Свою малую родину – староверскую деревушку в таежных дебрях Сихотэ-Алина в стороне от большего поселка леспромхоза, где сосредоточилась власть и была начальная школа, покинул он в 43 году в разгар Великой Отечественной войны, когда ему было 14 лет. За спиной семь классов, страстное желание стать моряком и попасть на фронт.
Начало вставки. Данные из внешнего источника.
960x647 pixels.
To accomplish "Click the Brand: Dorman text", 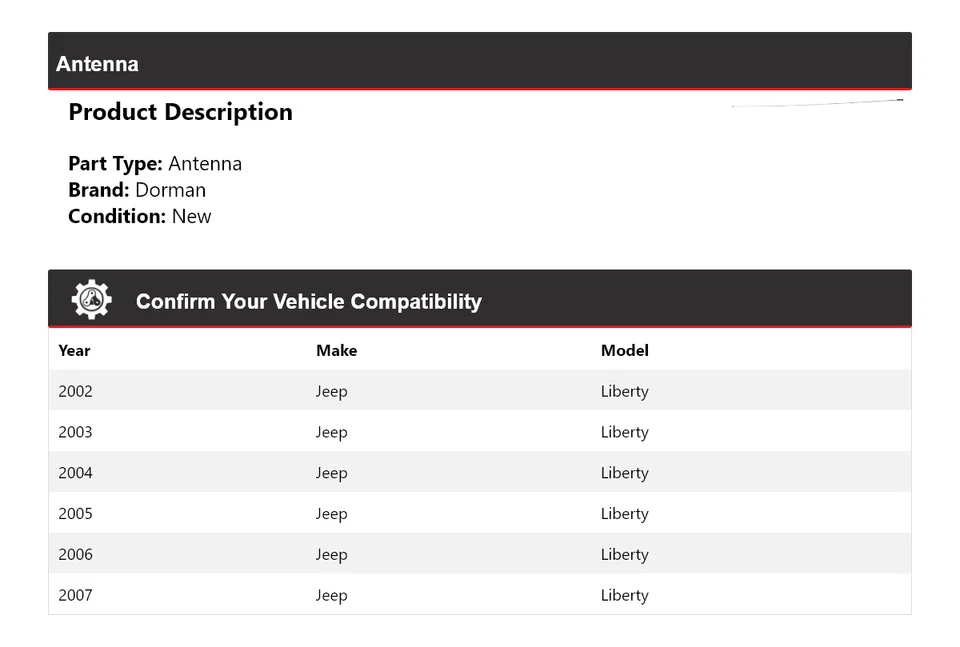I will 137,190.
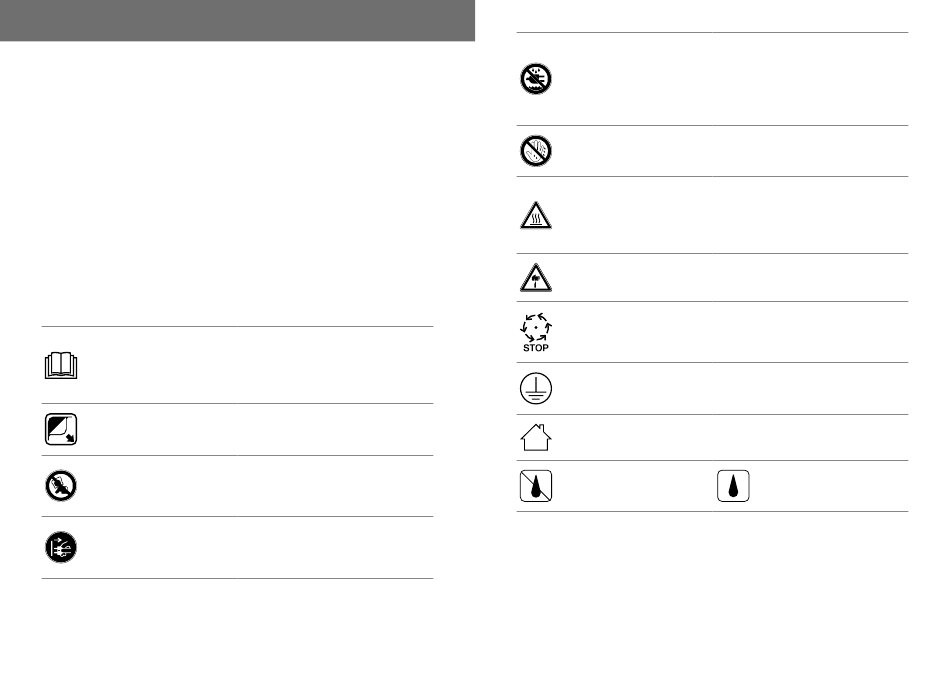Click blank row area beside open book icon

click(x=250, y=365)
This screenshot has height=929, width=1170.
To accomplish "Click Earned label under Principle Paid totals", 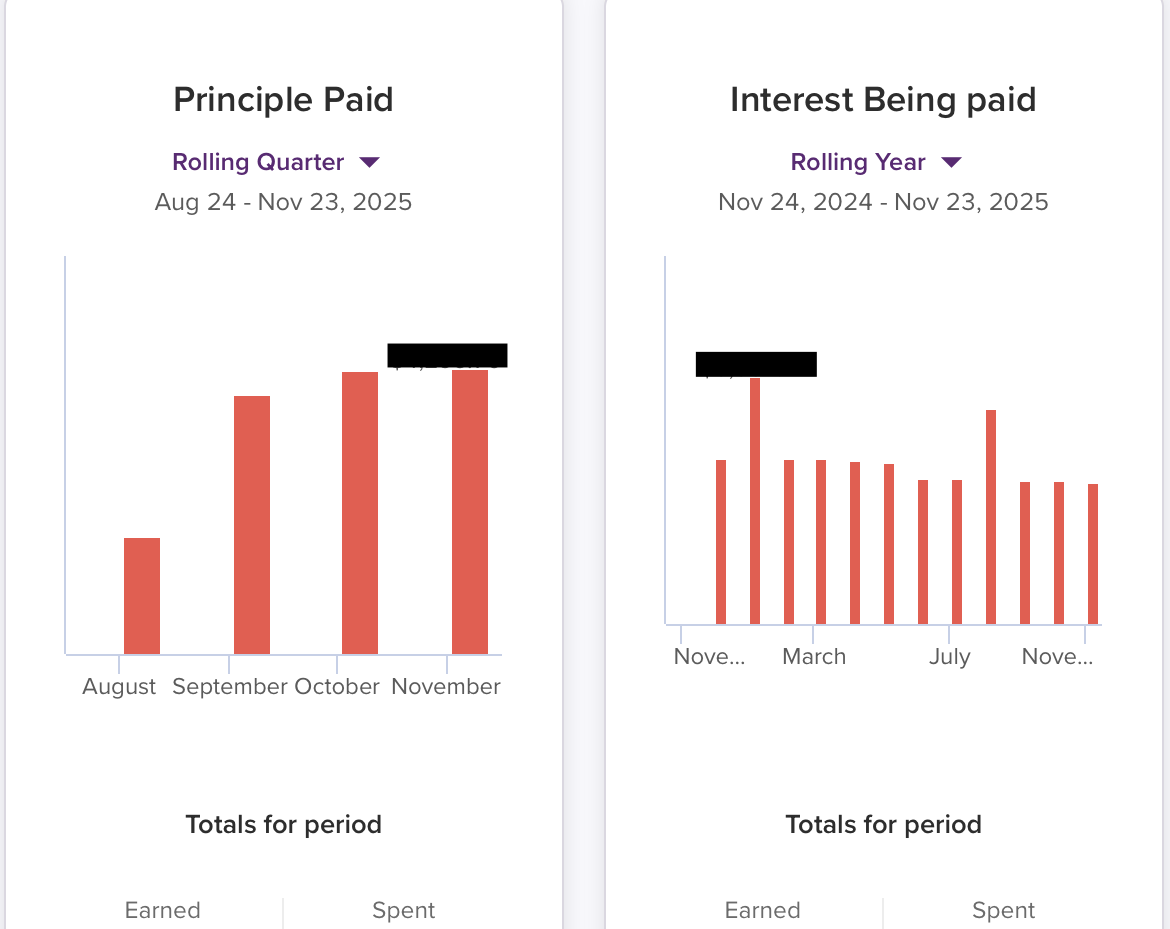I will pyautogui.click(x=163, y=910).
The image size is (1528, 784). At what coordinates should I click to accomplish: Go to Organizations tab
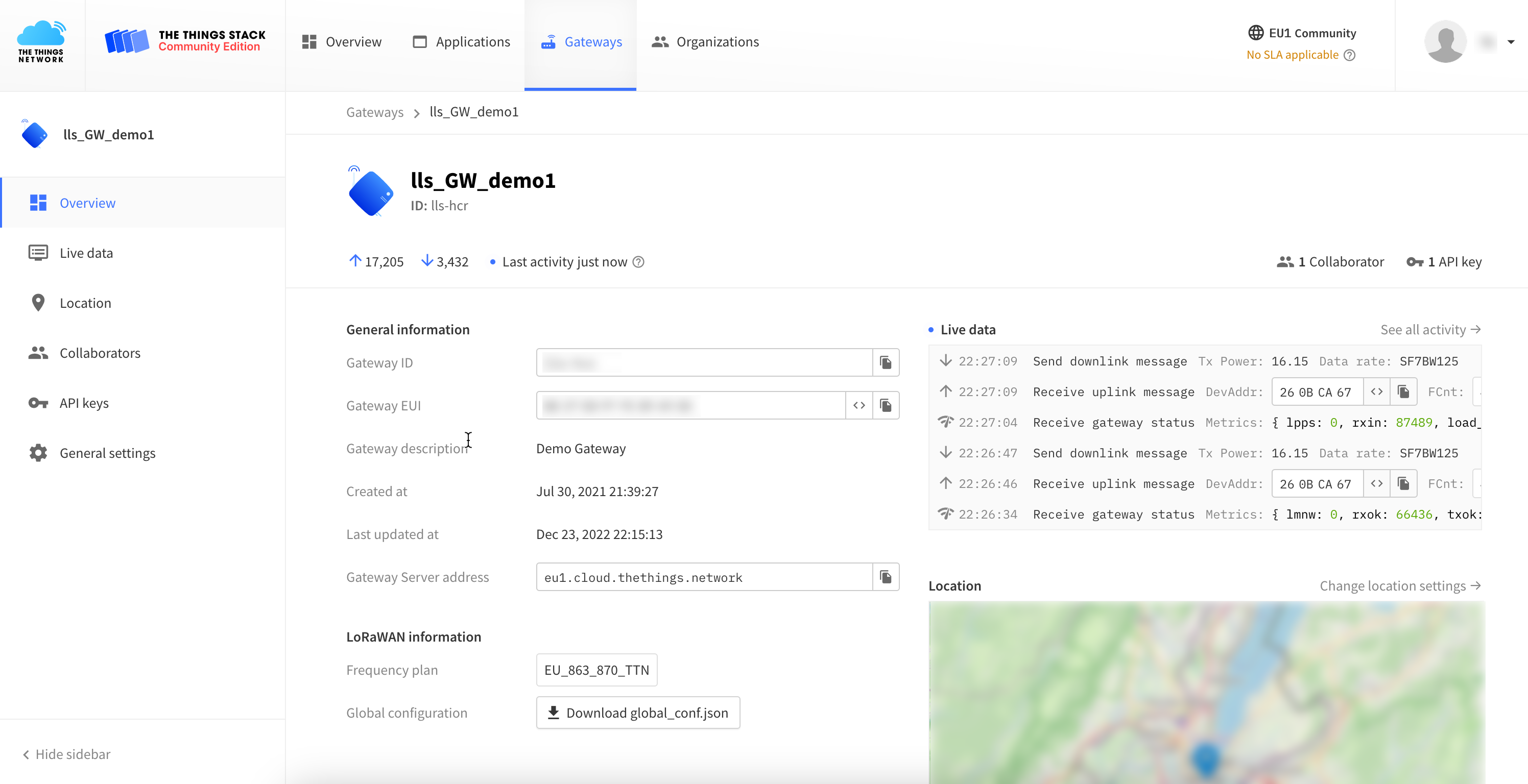tap(705, 42)
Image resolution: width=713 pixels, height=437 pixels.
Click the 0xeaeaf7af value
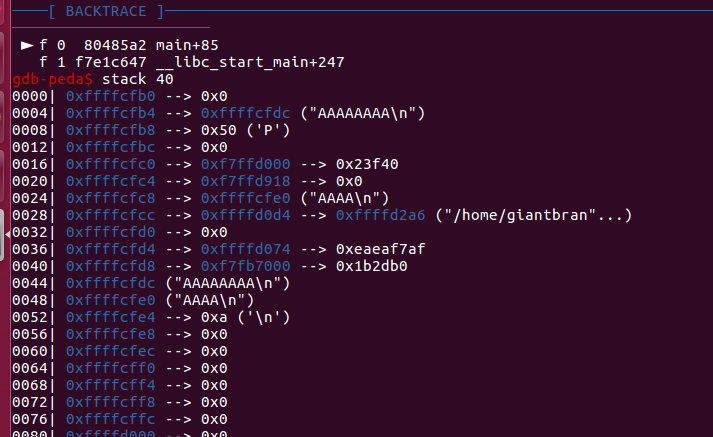[382, 248]
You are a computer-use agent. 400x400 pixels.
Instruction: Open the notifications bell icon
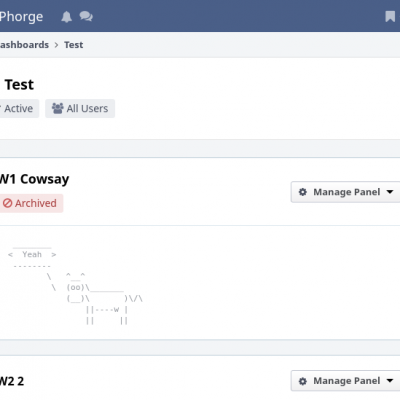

Оно появилось не только от таких книг как: «Остров сокровищ», «Робинзон Крузо», «Дети капитана Гранта», «Пятнадцатилетний капитан», но и от однорукого фронтовика – учителя физкультуры, бывшего торгового моряка, защищавшего Севастополь уже в морской пехоте и потерявшего руку при подрыве гранатой фашистского танка. Одна его тельняшка на распахнутой груди с медалью «За отвагу»– наполняла неискушённую душу подростка восторженной завистью. Не говоря о его рассказах о морских рейсах.
Учитель, по воли судьбы оторвавшей его от моря, угадав своей открытой морской душой все, что зарождалось в мечтах в деревенском пареньке, недолго думая, посоветовал ему от всего сердца:
–Дуй-ка ты, Никанорка, полным ходом во Владивосток. В торговом флоте не хватает настоящих моряком. Многие из нас на фронт ушли и еще не вернулись, а вернулись, так вроде меня. И пароходство набирает мальчишек. Обучают их в море. Рейс, два – и ты моряк. Устроится, я тебе помогу.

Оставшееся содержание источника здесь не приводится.